[What the exercise asks] Copy every line of the data that includes the string "Guide".

[Record extracts]
----

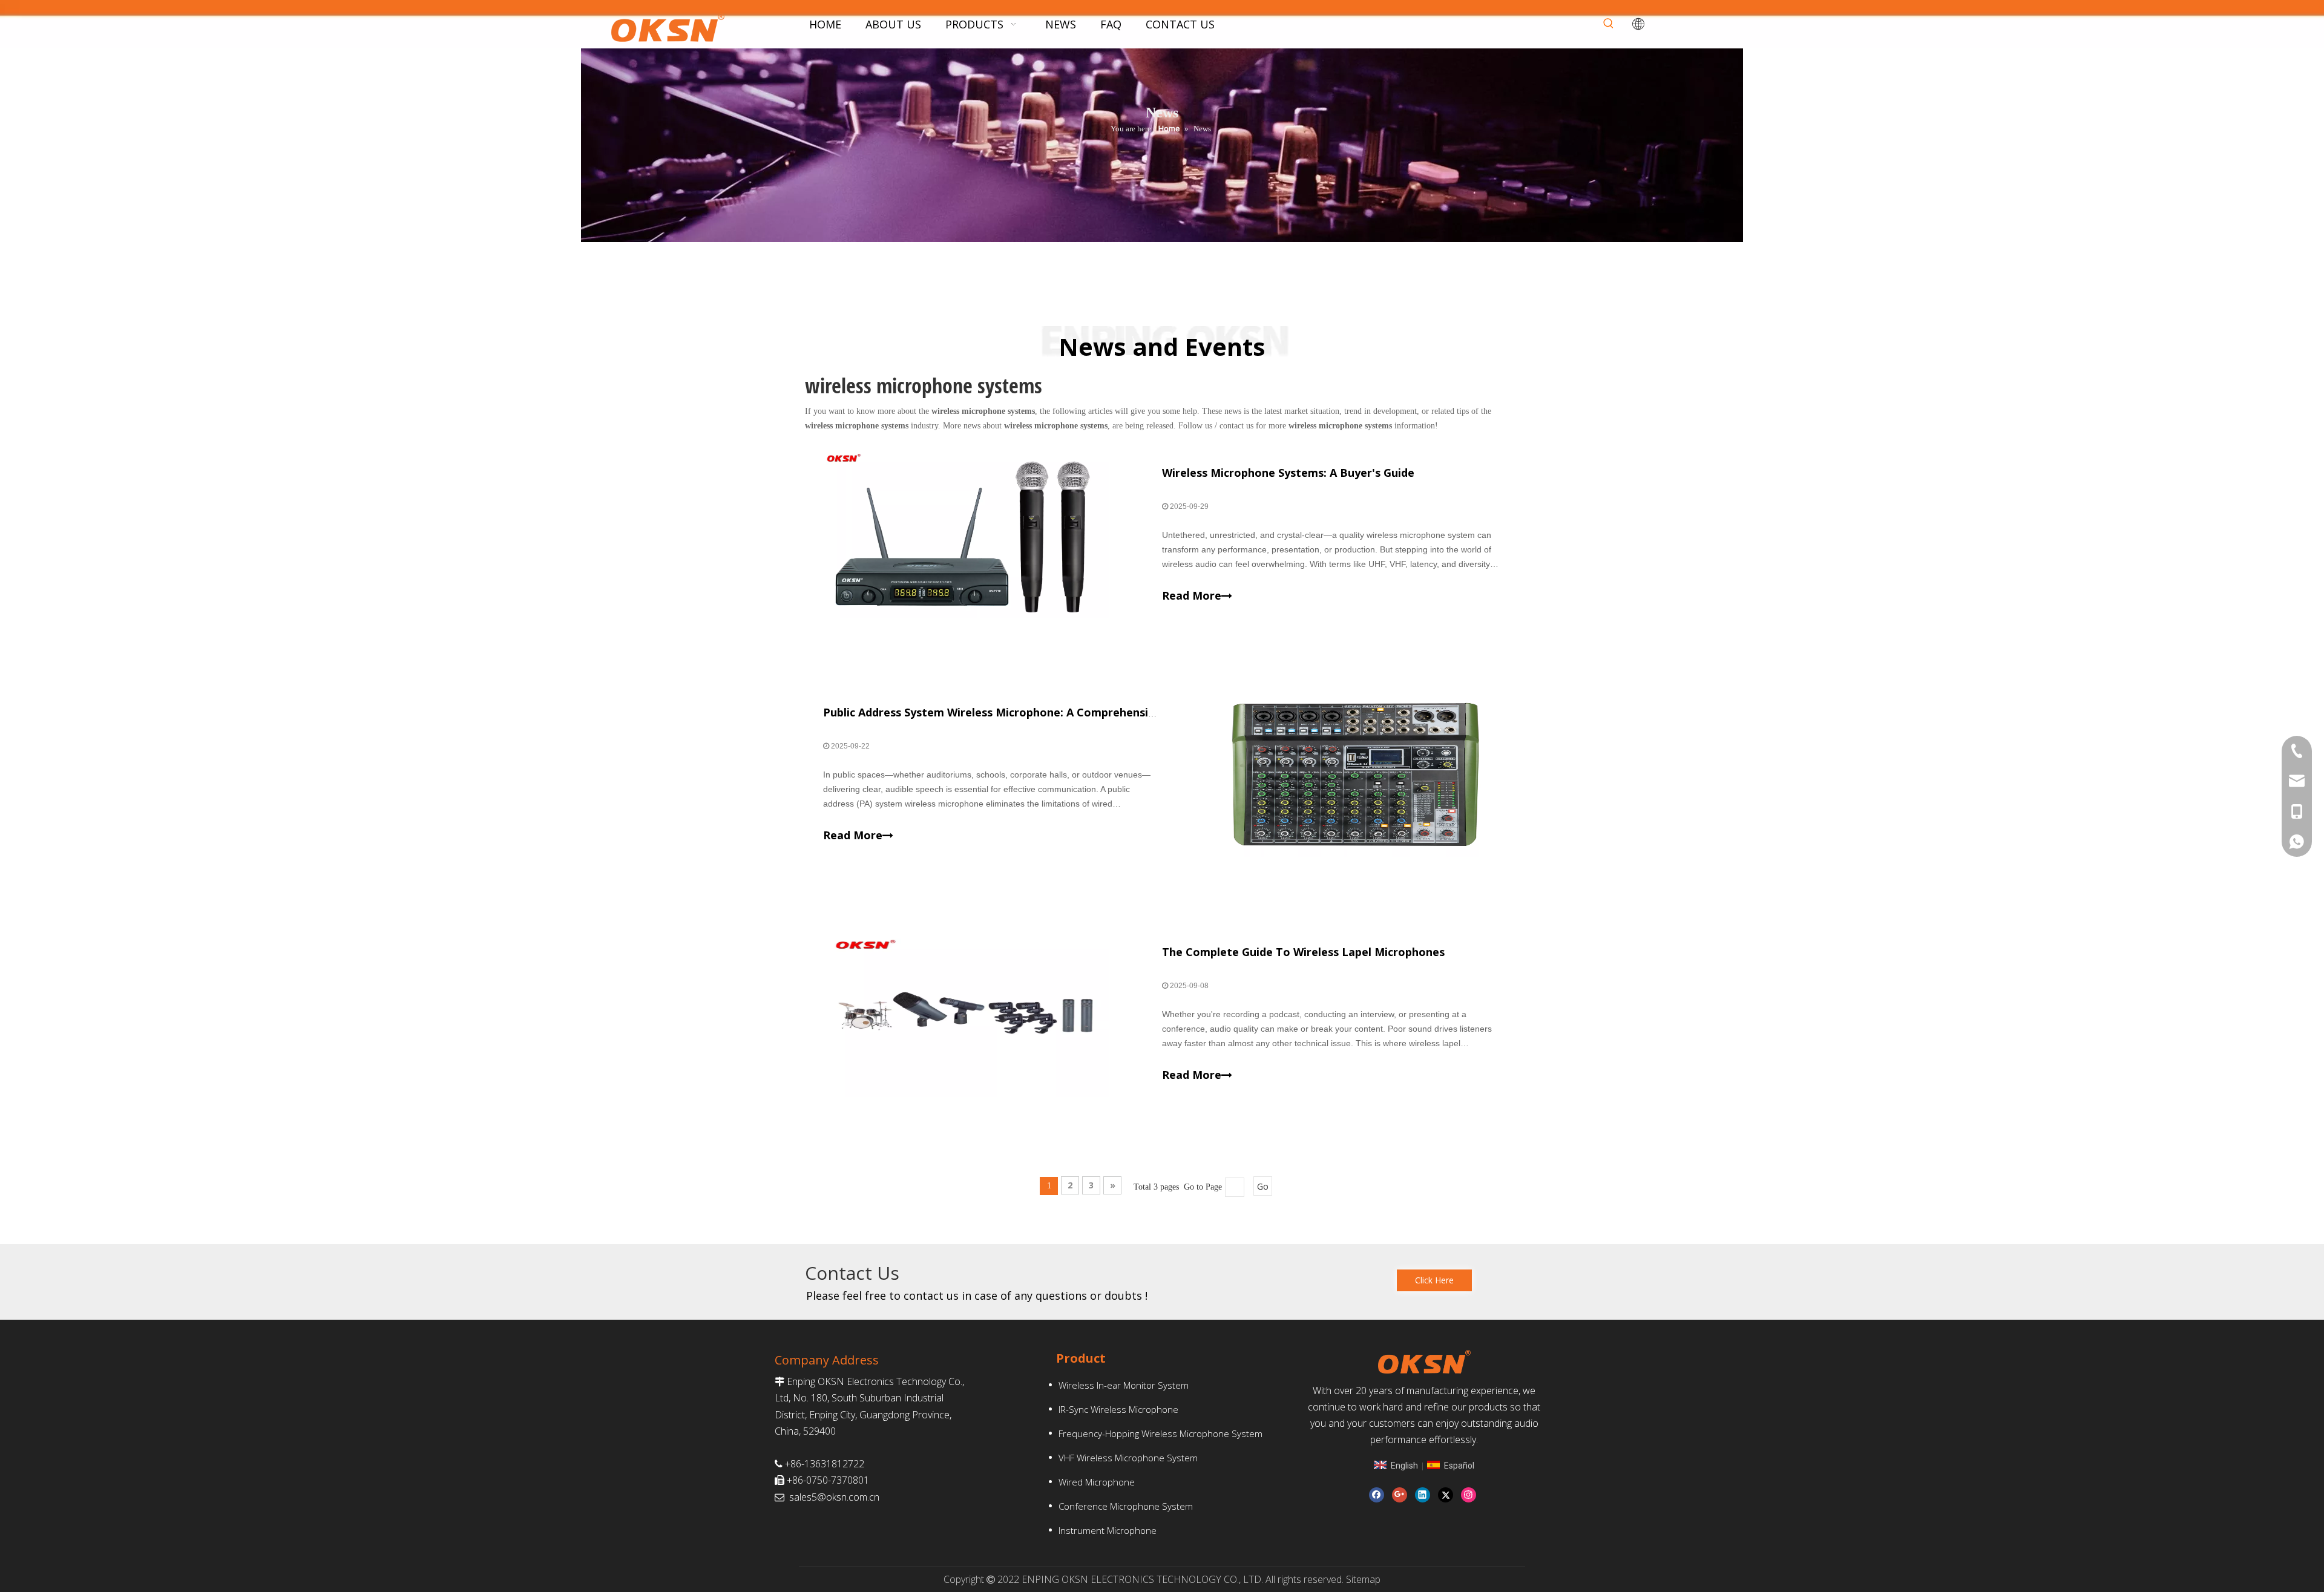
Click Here (1434, 1280)
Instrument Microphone (1108, 1530)
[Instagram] (1468, 1494)
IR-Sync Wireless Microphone (1118, 1409)
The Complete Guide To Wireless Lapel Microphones (1303, 952)
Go (1263, 1186)
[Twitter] (1445, 1494)
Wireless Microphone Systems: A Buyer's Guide (1288, 472)
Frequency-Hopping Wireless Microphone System (1160, 1433)
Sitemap (1363, 1579)
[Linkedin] (1422, 1494)
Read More (1191, 595)
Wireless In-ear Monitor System (1124, 1385)
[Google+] (1399, 1494)
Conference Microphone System (1126, 1506)
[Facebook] (1376, 1494)
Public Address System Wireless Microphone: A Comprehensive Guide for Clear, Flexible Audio (1075, 712)
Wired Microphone (1097, 1482)
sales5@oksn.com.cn (834, 1497)
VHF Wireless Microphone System (1128, 1458)
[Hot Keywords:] (1609, 23)
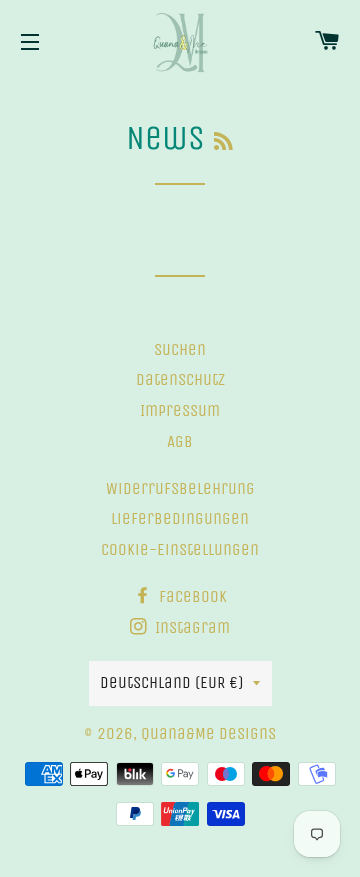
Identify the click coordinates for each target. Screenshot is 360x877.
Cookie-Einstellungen (180, 549)
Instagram (190, 627)
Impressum (180, 410)
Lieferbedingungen (180, 518)
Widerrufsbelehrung (180, 488)
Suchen (180, 349)
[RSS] (223, 142)
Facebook (191, 596)
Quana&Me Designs (208, 733)
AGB (180, 441)
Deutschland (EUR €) (171, 682)
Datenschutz (180, 379)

----

[Answer to this problem]
The Complete Guide To Wireless Lapel Microphones (1303, 952)
Wireless Microphone Systems: A Buyer's Guide (1288, 472)
Public Address System Wireless Microphone: A Comprehensive Guide for Clear, Flexible Audio (1075, 712)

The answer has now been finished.